# EXTRACTED TEXT
━━━━━━━━━━━━━━━━━━━━

The remainder of the week was split between two projects.  First up is the Scots Syntax Atlas project.  Last week I began working through a series of updates to the content management system for the project.  This week I completed the list of items that I’d agreed to implement for Gary when we met a few weeks ago.  This consisted of the following:

  1. Codes can now be added via ‘Add Code’.  This now includes an option to select attributes for the new code too
  2. Attributes can now be added via ‘Add Attribute’.  This allows you to select the codes to apply the attribute to.
  3. There is a ‘Browse attributes’ page which lists all attributes and the number of codes associated with each.
  4. Clicking on an attribute in this list displays the code associations and allows you to edit the attribute – both its name and associated codes
  5. There is a ‘Browse codes’ page that lists the codes, the number of questionnaires each code appears in, the attributes associated with each code and the example sentences for each code.
  6. Clicking on a code in this list brings up a page for the code that features a list of its attributes and example sentences, plus a table containing the data for every occurrence of this code in a questionnaire, including some information about each questionnaire, a link through to the full questionnaire page, plus the rating information.  You can order the table by clicking on the headings.
  7. Through this page you can edit the attributes associated with the code
  8. Through this page you can also add / edit example sentences for the code.  This allows you to supply both the ‘Q code’ and the sentence for as many sentences as are required.
  9. I’ve also updated the ‘browse questionnaires’ page to make the ‘interview date’ the same ‘yyyy-mm-dd’ format as the upload date, to make it easier to order the table by this column in a meaningful way.

With all of this out of the way I can now start on developing the actual atlas interface for the project, although I need to meet with Gary to discuss exactly what this will involve. I’ve arranged to meet with him next Monday.

The second project I worked on was the Edinburgh Gazetteer project for Rhona Brown.  I set up the WordPress site for the project website, through which the issues of the Gazetteer will be accessible, as will the interactive map of ‘reform societies’.  I’ve decided to publish these via a WordPress plugin that I’ll create for the project, as it seemed the easiest way to integrate the content with the rest of the WordPress site.  The plugin won’t have any admin interface component, but will instead focus on providing the search and browse interface for the issues of the Gazetteer and the map, via a WordPress shortcode.

━━━━━━━━━━━━━━━━━━━━

# DATA EXCERPT
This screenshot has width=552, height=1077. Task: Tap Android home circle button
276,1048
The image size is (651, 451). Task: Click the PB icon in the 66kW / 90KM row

━━━━━━━━━━━━━━━━━━━━

# PROBLEM TO SOLVE
In the work report above, what format does the 'browse questionnaires' page now use for the interview date?

# EXPECTED ANSWER
The 'yyyy-mm-dd' format, the same as the upload date.